» **TASK TO COMPLETE**:
Reproduce the data below, from its start through the line containing "tap(230, 162)" inclusive, replacing every "computer-use agent" with "desktop assistant" and leaving all else unchanged.
== DATA TO USE ==
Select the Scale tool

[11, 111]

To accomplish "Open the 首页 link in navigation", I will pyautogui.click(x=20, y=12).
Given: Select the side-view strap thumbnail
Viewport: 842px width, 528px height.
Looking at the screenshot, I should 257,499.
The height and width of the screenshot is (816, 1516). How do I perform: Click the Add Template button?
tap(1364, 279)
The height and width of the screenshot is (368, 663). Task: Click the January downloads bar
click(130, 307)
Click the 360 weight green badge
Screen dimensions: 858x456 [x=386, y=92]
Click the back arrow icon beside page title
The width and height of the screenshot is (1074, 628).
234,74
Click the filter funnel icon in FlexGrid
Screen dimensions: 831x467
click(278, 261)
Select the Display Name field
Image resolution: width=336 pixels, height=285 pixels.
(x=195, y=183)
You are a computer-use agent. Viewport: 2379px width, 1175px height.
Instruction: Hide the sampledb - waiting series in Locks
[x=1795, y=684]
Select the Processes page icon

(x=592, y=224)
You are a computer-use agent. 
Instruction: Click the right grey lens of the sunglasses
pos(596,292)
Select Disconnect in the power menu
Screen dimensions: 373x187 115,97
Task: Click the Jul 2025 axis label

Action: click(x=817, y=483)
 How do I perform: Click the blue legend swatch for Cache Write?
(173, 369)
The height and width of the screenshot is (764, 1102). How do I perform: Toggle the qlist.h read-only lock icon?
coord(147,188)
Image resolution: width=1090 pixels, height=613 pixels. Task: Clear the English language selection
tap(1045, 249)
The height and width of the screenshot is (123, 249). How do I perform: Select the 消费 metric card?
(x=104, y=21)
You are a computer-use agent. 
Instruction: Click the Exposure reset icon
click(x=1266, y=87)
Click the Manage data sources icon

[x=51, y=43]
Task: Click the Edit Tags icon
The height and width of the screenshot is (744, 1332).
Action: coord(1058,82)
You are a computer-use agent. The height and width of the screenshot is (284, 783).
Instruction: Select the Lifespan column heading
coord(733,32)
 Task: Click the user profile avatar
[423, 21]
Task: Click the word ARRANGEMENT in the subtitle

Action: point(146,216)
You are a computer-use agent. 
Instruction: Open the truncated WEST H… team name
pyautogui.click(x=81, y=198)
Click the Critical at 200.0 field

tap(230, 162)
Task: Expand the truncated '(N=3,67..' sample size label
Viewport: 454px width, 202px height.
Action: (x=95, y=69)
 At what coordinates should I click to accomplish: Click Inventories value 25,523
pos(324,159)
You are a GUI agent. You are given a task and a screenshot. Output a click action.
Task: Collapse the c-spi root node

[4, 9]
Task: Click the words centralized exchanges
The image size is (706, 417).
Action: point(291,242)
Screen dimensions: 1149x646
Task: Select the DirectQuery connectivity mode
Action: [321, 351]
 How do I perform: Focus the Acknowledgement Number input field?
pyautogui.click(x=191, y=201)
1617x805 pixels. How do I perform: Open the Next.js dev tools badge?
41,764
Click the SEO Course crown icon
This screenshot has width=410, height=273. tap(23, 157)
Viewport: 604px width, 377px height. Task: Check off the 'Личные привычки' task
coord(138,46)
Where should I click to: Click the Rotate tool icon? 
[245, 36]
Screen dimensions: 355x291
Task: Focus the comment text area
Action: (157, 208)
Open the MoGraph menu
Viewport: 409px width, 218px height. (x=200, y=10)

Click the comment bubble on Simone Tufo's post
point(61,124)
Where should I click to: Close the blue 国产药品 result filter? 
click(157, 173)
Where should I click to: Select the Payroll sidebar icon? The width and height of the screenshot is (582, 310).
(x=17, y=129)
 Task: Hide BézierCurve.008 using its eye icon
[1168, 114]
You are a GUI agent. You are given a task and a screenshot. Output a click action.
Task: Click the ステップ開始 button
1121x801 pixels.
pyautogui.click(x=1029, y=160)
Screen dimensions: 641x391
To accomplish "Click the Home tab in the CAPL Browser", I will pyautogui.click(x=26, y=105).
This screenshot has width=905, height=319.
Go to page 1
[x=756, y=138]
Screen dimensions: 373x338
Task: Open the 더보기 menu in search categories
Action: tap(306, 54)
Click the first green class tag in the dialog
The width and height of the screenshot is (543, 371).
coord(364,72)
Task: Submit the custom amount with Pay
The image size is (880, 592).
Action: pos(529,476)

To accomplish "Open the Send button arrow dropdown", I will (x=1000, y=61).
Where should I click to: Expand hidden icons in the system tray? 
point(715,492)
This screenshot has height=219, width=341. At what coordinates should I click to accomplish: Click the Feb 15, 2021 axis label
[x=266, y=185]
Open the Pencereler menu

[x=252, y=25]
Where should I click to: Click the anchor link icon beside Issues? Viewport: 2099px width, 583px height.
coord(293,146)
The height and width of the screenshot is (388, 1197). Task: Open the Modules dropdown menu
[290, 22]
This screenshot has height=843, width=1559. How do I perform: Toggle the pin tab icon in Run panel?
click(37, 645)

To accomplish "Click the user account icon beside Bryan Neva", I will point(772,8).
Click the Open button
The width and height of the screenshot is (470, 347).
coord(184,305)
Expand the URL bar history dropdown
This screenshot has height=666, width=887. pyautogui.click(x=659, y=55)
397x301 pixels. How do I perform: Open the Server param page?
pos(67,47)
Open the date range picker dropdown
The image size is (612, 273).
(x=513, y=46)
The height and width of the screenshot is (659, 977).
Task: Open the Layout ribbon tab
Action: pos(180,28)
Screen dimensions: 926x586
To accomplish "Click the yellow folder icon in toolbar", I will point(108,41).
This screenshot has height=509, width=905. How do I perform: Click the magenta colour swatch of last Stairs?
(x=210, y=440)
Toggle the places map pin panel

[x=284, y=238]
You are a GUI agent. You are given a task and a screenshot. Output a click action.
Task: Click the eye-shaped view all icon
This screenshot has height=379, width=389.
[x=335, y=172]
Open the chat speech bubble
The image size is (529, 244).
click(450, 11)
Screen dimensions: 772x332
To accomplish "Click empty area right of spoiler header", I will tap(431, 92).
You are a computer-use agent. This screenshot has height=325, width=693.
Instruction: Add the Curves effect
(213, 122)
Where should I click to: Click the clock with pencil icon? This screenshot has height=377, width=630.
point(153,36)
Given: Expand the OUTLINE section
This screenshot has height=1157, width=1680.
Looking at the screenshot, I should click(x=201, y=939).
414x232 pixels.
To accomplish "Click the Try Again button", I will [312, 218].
===
» **RESPONSE BELOW**:
Select the Scale tool

[11, 111]

To accomplish "Open the 首页 link in navigation", I will pyautogui.click(x=20, y=12).
Given: Select the side-view strap thumbnail
Viewport: 842px width, 528px height.
Looking at the screenshot, I should 257,499.
The height and width of the screenshot is (816, 1516). How do I perform: Click the Add Template button?
tap(1364, 279)
The height and width of the screenshot is (368, 663). Task: Click the January downloads bar
click(130, 307)
Click the 360 weight green badge
Screen dimensions: 858x456 [x=386, y=92]
Click the back arrow icon beside page title
The width and height of the screenshot is (1074, 628).
234,74
Click the filter funnel icon in FlexGrid
Screen dimensions: 831x467
click(278, 261)
Select the Display Name field
Image resolution: width=336 pixels, height=285 pixels.
(x=195, y=183)
You are a desktop assistant. Viewport: 2379px width, 1175px height.
Instruction: Hide the sampledb - waiting series in Locks
[x=1795, y=684]
Select the Processes page icon

(x=592, y=224)
You are a desktop assistant. 
Instruction: Click the right grey lens of the sunglasses
pos(596,292)
Select Disconnect in the power menu
Screen dimensions: 373x187 115,97
Task: Click the Jul 2025 axis label

Action: click(x=817, y=483)
 How do I perform: Click the blue legend swatch for Cache Write?
(173, 369)
The height and width of the screenshot is (764, 1102). How do I perform: Toggle the qlist.h read-only lock icon?
coord(147,188)
Image resolution: width=1090 pixels, height=613 pixels. Task: Clear the English language selection
tap(1045, 249)
The height and width of the screenshot is (123, 249). How do I perform: Select the 消费 metric card?
(x=104, y=21)
You are a desktop assistant. 
Instruction: Click the Exposure reset icon
click(x=1266, y=87)
Click the Manage data sources icon

[x=51, y=43]
Task: Click the Edit Tags icon
The height and width of the screenshot is (744, 1332).
Action: coord(1058,82)
You are a desktop assistant. The height and width of the screenshot is (284, 783).
Instruction: Select the Lifespan column heading
coord(733,32)
 Task: Click the user profile avatar
[423, 21]
Task: Click the word ARRANGEMENT in the subtitle

Action: point(146,216)
You are a desktop assistant. 
Instruction: Open the truncated WEST H… team name
pyautogui.click(x=81, y=198)
Click the Critical at 200.0 field

tap(230, 162)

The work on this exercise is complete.